Non può sottacersi, poi, che la sanzione è riconnessa all’utilizzo negligente dei certificati invalidi (in relazione all’origine delle merci), e che l’onere della prova, per andarne esente, implicava l’allegazione, prima, e la dimostrazione, poi, di una condotta positiva da parte della società importatrice, operante nel settore della maglieria di pregio, volta ad assicurare il rispetto di tutte le condizioni per la fruizione del trattamento preferenziale, prova che non consta esser stata dedotta e che lungi dall’esser diabolica – come sostiene la controricorrente laddove afferma che avrebbe dovuto "effettuare dei complessi riscontri" – ben avrebbe potuto esser dedotta, ad esempio, mediante la richiesta e l’esecuzione di verifiche, presso il soggetto fornitore/esportatore, di caratteristiche, tecniche e modi di lavorazione della merce acquistata ed importata (cfr. Cass. n 5343 del 2006).
L’impugnata sentenza, che non si è attenuta ai principi indicati, va, dunque, cassata, restando assorbito il terzo mezzo, dedotto per meri vizi motivazionali, e, non essendo necessari ulteriori accertamenti di fatto, la causa può esser decisa nel merito, col rigetto del ricorso introduttivo della contribuente.

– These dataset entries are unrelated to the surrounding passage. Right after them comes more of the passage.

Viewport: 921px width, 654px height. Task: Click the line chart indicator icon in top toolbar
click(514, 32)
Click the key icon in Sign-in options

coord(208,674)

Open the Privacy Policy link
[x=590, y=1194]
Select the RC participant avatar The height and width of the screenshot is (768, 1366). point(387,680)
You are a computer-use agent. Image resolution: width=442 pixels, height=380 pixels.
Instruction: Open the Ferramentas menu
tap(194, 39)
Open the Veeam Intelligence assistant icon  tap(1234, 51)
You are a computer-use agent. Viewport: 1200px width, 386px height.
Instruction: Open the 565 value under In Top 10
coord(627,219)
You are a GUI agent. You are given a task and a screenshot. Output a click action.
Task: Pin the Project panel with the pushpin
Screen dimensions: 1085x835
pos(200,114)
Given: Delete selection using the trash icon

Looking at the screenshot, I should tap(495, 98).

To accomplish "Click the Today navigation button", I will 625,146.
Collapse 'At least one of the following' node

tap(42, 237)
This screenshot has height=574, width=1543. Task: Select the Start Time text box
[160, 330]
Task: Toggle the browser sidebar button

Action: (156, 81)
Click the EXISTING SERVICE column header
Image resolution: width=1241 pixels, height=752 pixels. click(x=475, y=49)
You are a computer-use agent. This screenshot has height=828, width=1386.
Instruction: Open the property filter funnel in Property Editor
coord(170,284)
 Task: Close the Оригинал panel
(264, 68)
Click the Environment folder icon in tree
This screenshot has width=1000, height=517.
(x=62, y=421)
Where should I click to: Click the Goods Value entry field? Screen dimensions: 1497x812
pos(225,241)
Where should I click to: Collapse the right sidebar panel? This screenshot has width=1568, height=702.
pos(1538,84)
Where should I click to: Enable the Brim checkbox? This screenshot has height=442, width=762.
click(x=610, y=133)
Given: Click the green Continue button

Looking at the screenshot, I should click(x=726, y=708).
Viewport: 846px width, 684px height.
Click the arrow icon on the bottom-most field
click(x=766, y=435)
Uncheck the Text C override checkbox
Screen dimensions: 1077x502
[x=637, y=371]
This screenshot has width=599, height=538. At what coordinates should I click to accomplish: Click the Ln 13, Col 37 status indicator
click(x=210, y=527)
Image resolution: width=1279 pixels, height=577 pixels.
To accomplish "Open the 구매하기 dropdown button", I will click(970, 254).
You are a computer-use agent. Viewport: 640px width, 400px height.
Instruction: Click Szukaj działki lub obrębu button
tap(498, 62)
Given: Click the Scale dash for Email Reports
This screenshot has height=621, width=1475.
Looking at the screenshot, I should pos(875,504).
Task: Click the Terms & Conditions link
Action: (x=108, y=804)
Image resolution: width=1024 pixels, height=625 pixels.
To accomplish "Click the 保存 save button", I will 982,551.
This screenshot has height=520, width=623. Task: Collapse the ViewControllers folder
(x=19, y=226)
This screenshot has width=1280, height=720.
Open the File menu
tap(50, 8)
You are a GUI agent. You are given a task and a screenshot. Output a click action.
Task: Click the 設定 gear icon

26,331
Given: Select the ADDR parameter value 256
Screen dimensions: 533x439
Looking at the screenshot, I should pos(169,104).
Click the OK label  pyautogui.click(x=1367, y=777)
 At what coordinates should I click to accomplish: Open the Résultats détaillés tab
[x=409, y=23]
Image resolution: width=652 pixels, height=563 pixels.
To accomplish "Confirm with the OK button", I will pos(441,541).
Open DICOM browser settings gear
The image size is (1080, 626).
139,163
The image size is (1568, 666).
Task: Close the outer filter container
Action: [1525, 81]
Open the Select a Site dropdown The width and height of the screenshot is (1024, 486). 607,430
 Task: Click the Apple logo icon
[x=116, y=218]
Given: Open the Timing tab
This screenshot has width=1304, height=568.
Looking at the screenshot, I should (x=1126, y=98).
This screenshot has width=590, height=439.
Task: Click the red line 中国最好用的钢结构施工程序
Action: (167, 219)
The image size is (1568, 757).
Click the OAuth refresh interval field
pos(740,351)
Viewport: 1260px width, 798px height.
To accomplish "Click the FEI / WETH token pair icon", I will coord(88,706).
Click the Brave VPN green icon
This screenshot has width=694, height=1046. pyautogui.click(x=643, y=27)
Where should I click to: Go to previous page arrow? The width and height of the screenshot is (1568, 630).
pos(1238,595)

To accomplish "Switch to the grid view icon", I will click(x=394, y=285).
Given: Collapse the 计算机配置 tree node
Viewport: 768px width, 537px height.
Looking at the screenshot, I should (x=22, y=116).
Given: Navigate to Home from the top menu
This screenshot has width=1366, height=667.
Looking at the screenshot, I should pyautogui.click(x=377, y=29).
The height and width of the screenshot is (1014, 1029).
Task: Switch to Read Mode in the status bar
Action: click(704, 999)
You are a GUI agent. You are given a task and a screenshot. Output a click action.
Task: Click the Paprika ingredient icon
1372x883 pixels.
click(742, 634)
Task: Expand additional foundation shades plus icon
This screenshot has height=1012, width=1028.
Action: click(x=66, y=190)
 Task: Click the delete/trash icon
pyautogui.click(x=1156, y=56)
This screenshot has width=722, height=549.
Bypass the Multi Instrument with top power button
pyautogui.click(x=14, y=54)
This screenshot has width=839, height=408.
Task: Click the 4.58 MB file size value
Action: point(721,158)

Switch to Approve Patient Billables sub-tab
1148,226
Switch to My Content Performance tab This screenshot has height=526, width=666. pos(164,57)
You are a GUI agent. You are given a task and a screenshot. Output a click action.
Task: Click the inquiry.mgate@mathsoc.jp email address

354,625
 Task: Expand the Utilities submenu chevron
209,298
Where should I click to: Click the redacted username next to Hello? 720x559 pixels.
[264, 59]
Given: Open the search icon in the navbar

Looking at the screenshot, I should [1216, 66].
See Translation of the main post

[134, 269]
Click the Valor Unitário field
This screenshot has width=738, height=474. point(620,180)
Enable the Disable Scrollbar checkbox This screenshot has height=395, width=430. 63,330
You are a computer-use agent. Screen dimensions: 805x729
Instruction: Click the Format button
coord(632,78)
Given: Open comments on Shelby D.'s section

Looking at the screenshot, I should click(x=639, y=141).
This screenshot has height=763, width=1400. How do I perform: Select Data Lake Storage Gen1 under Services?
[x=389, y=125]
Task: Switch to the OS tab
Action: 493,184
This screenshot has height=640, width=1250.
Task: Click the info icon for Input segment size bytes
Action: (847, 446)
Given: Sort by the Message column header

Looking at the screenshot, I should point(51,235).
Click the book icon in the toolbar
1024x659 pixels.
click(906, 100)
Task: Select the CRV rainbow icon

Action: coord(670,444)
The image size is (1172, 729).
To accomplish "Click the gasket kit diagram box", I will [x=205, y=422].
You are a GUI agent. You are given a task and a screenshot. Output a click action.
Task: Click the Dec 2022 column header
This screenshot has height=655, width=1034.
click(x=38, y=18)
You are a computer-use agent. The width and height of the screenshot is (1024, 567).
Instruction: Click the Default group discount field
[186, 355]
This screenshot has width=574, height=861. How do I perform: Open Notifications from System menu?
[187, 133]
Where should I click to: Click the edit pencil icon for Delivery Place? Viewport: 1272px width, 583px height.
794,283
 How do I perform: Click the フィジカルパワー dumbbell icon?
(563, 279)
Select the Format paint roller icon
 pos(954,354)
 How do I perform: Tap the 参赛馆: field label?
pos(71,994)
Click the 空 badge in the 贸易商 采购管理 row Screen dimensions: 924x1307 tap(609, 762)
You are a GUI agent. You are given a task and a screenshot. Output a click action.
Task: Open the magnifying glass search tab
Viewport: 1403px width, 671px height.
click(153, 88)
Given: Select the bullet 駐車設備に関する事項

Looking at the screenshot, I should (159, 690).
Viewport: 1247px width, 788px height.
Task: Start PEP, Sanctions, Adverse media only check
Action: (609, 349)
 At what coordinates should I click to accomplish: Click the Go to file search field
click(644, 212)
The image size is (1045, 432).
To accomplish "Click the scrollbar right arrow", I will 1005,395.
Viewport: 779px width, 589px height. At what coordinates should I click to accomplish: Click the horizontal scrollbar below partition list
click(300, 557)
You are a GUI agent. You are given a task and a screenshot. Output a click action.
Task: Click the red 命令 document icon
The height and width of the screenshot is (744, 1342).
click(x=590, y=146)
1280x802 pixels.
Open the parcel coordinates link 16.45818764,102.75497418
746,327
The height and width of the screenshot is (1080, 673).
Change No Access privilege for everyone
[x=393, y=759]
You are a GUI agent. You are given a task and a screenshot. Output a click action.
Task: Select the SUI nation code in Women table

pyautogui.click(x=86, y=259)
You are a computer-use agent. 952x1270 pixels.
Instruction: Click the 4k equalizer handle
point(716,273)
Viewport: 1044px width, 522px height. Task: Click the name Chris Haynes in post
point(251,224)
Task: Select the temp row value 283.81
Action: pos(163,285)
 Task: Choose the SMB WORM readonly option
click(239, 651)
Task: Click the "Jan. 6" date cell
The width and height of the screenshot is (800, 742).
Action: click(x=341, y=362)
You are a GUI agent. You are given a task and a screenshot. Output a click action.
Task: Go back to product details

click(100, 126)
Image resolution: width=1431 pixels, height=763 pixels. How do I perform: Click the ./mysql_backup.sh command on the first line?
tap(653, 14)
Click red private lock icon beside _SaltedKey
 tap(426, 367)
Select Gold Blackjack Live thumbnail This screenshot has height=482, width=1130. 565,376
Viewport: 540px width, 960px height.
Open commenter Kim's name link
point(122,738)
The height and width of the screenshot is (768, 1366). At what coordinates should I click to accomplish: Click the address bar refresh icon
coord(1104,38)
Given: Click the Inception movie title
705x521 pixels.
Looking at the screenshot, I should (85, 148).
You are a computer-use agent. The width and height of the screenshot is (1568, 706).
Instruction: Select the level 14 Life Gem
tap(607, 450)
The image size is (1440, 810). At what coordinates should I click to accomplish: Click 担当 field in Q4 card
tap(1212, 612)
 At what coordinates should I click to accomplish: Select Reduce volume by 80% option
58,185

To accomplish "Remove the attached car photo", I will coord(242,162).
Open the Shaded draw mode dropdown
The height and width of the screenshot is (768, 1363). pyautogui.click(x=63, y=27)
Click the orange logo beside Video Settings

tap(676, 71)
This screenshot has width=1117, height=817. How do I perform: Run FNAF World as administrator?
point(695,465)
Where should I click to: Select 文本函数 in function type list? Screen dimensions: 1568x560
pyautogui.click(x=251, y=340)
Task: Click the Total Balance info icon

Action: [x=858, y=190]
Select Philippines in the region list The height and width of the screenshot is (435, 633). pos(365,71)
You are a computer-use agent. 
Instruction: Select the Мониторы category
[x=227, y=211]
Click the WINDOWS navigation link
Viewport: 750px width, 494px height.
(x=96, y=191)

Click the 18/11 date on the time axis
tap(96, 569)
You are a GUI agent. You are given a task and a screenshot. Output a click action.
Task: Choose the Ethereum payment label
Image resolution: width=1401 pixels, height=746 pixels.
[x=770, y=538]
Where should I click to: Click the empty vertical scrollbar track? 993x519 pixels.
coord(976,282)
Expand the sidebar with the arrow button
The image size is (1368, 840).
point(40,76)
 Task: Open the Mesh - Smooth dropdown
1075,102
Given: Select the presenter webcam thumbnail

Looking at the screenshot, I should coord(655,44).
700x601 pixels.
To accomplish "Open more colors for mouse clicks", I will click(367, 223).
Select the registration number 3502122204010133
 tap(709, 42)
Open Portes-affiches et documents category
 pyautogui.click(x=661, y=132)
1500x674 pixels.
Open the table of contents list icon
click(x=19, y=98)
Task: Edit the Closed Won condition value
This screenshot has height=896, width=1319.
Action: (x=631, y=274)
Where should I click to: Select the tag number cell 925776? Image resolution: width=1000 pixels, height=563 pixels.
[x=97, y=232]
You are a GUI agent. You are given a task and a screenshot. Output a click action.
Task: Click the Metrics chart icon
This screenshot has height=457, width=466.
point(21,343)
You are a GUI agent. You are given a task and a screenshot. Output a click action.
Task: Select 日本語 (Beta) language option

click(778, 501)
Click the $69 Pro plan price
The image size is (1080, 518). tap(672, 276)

Le spese del giudizio di legittimità seguono la soccombenza e sono liquidate in dispositivo; nell’evolversi della vicenda processuale e nella particolarità di talune questioni interpretative si ravvisano giusti motivi per compensare le spese dei gradi di merito.
P.Q.M.
La Corte accoglie i primi due motivi, dichiara assorbito il terzo, cassa e, decidendo nel merito, rigetta il ricorso introduttivo e condanna la contribuente alle spese del giudizio di legittimità liquidate in Euro 2.000,00, oltre alle spese prenotate a debito;
compensa le spese dei gradi di merito.
Cosi deciso in Roma, il 7 giugno 2012.